§ Records for the exercise
__________
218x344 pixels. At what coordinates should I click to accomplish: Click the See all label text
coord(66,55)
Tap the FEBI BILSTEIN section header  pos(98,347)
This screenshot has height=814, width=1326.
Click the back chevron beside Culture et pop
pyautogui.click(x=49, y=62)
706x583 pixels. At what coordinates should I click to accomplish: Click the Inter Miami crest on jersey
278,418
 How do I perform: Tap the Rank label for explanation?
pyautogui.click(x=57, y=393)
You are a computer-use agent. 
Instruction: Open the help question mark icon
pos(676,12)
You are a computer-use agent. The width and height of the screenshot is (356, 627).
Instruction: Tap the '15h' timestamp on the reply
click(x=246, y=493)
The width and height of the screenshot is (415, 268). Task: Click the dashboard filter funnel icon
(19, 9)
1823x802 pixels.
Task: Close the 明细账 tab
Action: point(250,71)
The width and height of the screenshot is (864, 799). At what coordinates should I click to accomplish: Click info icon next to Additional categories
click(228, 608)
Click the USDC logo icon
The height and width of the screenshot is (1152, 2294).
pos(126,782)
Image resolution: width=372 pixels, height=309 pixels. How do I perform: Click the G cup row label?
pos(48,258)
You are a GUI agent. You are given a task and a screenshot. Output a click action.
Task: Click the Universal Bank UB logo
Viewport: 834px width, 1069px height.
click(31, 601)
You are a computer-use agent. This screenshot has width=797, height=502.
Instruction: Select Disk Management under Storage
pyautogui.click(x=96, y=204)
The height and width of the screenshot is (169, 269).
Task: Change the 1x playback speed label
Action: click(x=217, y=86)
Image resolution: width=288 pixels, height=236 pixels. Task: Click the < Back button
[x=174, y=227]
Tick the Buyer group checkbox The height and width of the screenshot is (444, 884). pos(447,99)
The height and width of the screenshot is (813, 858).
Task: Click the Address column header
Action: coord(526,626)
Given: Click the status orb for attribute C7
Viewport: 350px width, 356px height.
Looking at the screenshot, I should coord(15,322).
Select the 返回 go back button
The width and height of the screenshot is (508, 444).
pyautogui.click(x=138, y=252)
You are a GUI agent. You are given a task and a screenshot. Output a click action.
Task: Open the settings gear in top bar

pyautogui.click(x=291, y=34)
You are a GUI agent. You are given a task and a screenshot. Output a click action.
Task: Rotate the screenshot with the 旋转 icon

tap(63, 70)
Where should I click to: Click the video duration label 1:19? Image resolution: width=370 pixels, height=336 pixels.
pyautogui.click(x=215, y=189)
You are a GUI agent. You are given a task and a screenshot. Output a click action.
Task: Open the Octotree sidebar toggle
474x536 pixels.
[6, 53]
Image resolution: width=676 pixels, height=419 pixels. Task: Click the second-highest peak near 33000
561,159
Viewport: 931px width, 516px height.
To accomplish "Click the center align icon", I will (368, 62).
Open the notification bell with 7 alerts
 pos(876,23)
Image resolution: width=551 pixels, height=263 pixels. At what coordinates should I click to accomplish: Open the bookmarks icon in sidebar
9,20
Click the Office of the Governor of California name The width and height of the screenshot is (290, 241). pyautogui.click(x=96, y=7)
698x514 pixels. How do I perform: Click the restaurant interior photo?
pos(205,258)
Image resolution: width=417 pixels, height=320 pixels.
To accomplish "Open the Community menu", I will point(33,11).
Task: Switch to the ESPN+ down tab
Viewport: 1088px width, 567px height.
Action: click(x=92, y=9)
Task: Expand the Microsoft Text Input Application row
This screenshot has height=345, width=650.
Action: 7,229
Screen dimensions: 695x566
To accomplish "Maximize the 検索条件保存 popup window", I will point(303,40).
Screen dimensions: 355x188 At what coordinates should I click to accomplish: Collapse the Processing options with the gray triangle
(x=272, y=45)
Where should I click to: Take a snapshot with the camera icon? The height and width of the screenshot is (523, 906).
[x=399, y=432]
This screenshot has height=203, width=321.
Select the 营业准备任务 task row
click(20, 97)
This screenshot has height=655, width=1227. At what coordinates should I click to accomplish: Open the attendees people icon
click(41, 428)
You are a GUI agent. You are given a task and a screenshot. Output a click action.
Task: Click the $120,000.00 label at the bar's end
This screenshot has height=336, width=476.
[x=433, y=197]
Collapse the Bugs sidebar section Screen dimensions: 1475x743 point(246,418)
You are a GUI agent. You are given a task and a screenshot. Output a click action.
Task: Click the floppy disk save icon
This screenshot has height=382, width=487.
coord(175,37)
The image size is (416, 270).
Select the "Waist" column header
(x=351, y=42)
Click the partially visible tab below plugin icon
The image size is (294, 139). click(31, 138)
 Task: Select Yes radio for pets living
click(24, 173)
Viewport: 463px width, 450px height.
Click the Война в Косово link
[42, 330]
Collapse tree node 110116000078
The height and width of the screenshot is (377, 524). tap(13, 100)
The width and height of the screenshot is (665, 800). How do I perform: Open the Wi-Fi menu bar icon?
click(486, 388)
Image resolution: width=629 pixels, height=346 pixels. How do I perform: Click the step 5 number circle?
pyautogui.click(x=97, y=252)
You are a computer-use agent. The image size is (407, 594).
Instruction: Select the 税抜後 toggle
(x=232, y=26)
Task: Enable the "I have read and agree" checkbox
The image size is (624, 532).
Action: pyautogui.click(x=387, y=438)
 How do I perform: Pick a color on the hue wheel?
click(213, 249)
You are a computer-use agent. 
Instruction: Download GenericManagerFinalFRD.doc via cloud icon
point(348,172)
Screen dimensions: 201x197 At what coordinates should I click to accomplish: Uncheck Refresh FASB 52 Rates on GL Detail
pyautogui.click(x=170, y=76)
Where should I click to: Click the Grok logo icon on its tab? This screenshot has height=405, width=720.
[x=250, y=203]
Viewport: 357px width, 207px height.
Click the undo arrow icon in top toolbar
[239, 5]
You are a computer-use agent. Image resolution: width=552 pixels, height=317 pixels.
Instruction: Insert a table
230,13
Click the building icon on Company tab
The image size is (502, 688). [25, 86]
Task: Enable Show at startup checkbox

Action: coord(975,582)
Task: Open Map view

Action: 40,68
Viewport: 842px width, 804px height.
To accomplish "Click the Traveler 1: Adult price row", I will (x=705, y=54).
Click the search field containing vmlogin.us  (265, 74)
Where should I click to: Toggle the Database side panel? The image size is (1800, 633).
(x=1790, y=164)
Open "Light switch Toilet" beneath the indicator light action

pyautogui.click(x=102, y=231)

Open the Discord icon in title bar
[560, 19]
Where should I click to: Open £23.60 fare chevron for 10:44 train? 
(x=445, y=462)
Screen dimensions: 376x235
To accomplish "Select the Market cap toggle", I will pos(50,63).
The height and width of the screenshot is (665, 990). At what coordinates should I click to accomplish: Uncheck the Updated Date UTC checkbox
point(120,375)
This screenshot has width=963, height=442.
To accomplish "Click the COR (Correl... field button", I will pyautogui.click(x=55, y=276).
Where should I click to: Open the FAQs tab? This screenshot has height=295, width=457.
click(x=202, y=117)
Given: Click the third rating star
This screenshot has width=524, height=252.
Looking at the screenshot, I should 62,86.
__________
Retype each line of the listing exactly as it was given above.

§ Result below
218x344 pixels. At what coordinates should I click to accomplish: Click the See all label text
coord(66,55)
Tap the FEBI BILSTEIN section header  pos(98,347)
This screenshot has height=814, width=1326.
Click the back chevron beside Culture et pop
pyautogui.click(x=49, y=62)
706x583 pixels. At what coordinates should I click to accomplish: Click the Inter Miami crest on jersey
278,418
 How do I perform: Tap the Rank label for explanation?
pyautogui.click(x=57, y=393)
You are a computer-use agent. 
Instruction: Open the help question mark icon
pos(676,12)
You are a computer-use agent. The width and height of the screenshot is (356, 627).
Instruction: Tap the '15h' timestamp on the reply
click(x=246, y=493)
The width and height of the screenshot is (415, 268). Task: Click the dashboard filter funnel icon
(19, 9)
1823x802 pixels.
Task: Close the 明细账 tab
Action: point(250,71)
The width and height of the screenshot is (864, 799). At what coordinates should I click to accomplish: Click info icon next to Additional categories
click(228, 608)
Click the USDC logo icon
The height and width of the screenshot is (1152, 2294).
pos(126,782)
Image resolution: width=372 pixels, height=309 pixels. How do I perform: Click the G cup row label?
pos(48,258)
You are a GUI agent. You are given a task and a screenshot. Output a click action.
Task: Click the Universal Bank UB logo
Viewport: 834px width, 1069px height.
click(31, 601)
You are a computer-use agent. This screenshot has width=797, height=502.
Instruction: Select Disk Management under Storage
pyautogui.click(x=96, y=204)
The height and width of the screenshot is (169, 269).
Task: Change the 1x playback speed label
Action: click(x=217, y=86)
Image resolution: width=288 pixels, height=236 pixels. Task: Click the < Back button
[x=174, y=227]
Tick the Buyer group checkbox The height and width of the screenshot is (444, 884). pos(447,99)
The height and width of the screenshot is (813, 858).
Task: Click the Address column header
Action: coord(526,626)
Given: Click the status orb for attribute C7
Viewport: 350px width, 356px height.
Looking at the screenshot, I should coord(15,322).
Select the 返回 go back button
The width and height of the screenshot is (508, 444).
pyautogui.click(x=138, y=252)
You are a GUI agent. You are given a task and a screenshot. Output a click action.
Task: Open the settings gear in top bar

pyautogui.click(x=291, y=34)
You are a GUI agent. You are given a task and a screenshot. Output a click action.
Task: Rotate the screenshot with the 旋转 icon

tap(63, 70)
Where should I click to: Click the video duration label 1:19? Image resolution: width=370 pixels, height=336 pixels.
pyautogui.click(x=215, y=189)
You are a GUI agent. You are given a task and a screenshot. Output a click action.
Task: Open the Octotree sidebar toggle
474x536 pixels.
[6, 53]
Image resolution: width=676 pixels, height=419 pixels. Task: Click the second-highest peak near 33000
561,159
Viewport: 931px width, 516px height.
To accomplish "Click the center align icon", I will (368, 62).
Open the notification bell with 7 alerts
 pos(876,23)
Image resolution: width=551 pixels, height=263 pixels. At what coordinates should I click to accomplish: Open the bookmarks icon in sidebar
9,20
Click the Office of the Governor of California name The width and height of the screenshot is (290, 241). pyautogui.click(x=96, y=7)
698x514 pixels. How do I perform: Click the restaurant interior photo?
pos(205,258)
Image resolution: width=417 pixels, height=320 pixels.
To accomplish "Open the Community menu", I will point(33,11).
Task: Switch to the ESPN+ down tab
Viewport: 1088px width, 567px height.
Action: click(x=92, y=9)
Task: Expand the Microsoft Text Input Application row
This screenshot has height=345, width=650.
Action: 7,229
Screen dimensions: 695x566
To accomplish "Maximize the 検索条件保存 popup window", I will point(303,40).
Screen dimensions: 355x188 At what coordinates should I click to accomplish: Collapse the Processing options with the gray triangle
(x=272, y=45)
Where should I click to: Take a snapshot with the camera icon? The height and width of the screenshot is (523, 906).
[x=399, y=432]
This screenshot has height=203, width=321.
Select the 营业准备任务 task row
click(20, 97)
This screenshot has height=655, width=1227. At what coordinates should I click to accomplish: Open the attendees people icon
click(41, 428)
You are a GUI agent. You are given a task and a screenshot. Output a click action.
Task: Click the $120,000.00 label at the bar's end
This screenshot has height=336, width=476.
[x=433, y=197]
Collapse the Bugs sidebar section Screen dimensions: 1475x743 point(246,418)
You are a GUI agent. You are given a task and a screenshot. Output a click action.
Task: Click the floppy disk save icon
This screenshot has height=382, width=487.
coord(175,37)
The image size is (416, 270).
Select the "Waist" column header
(x=351, y=42)
Click the partially visible tab below plugin icon
The image size is (294, 139). click(31, 138)
 Task: Select Yes radio for pets living
click(24, 173)
Viewport: 463px width, 450px height.
Click the Война в Косово link
[42, 330]
Collapse tree node 110116000078
The height and width of the screenshot is (377, 524). tap(13, 100)
The width and height of the screenshot is (665, 800). How do I perform: Open the Wi-Fi menu bar icon?
click(486, 388)
Image resolution: width=629 pixels, height=346 pixels. How do I perform: Click the step 5 number circle?
pyautogui.click(x=97, y=252)
You are a computer-use agent. The image size is (407, 594).
Instruction: Select the 税抜後 toggle
(x=232, y=26)
Task: Enable the "I have read and agree" checkbox
The image size is (624, 532).
Action: pyautogui.click(x=387, y=438)
 How do I perform: Pick a color on the hue wheel?
click(213, 249)
You are a computer-use agent. 
Instruction: Download GenericManagerFinalFRD.doc via cloud icon
point(348,172)
Screen dimensions: 201x197 At what coordinates should I click to accomplish: Uncheck Refresh FASB 52 Rates on GL Detail
pyautogui.click(x=170, y=76)
Where should I click to: Click the Grok logo icon on its tab? This screenshot has height=405, width=720.
[x=250, y=203]
Viewport: 357px width, 207px height.
Click the undo arrow icon in top toolbar
[239, 5]
You are a computer-use agent. Image resolution: width=552 pixels, height=317 pixels.
Instruction: Insert a table
230,13
Click the building icon on Company tab
The image size is (502, 688). [25, 86]
Task: Enable Show at startup checkbox

Action: coord(975,582)
Task: Open Map view

Action: 40,68
Viewport: 842px width, 804px height.
To accomplish "Click the Traveler 1: Adult price row", I will (x=705, y=54).
Click the search field containing vmlogin.us  (265, 74)
Where should I click to: Toggle the Database side panel? The image size is (1800, 633).
(x=1790, y=164)
Open "Light switch Toilet" beneath the indicator light action

pyautogui.click(x=102, y=231)

Open the Discord icon in title bar
[560, 19]
Where should I click to: Open £23.60 fare chevron for 10:44 train? 
(x=445, y=462)
Screen dimensions: 376x235
To accomplish "Select the Market cap toggle", I will pos(50,63).
The height and width of the screenshot is (665, 990). At what coordinates should I click to accomplish: Uncheck the Updated Date UTC checkbox
point(120,375)
This screenshot has width=963, height=442.
To accomplish "Click the COR (Correl... field button", I will pyautogui.click(x=55, y=276).
Where should I click to: Open the FAQs tab? This screenshot has height=295, width=457.
click(x=202, y=117)
Given: Click the third rating star
This screenshot has width=524, height=252.
Looking at the screenshot, I should 62,86.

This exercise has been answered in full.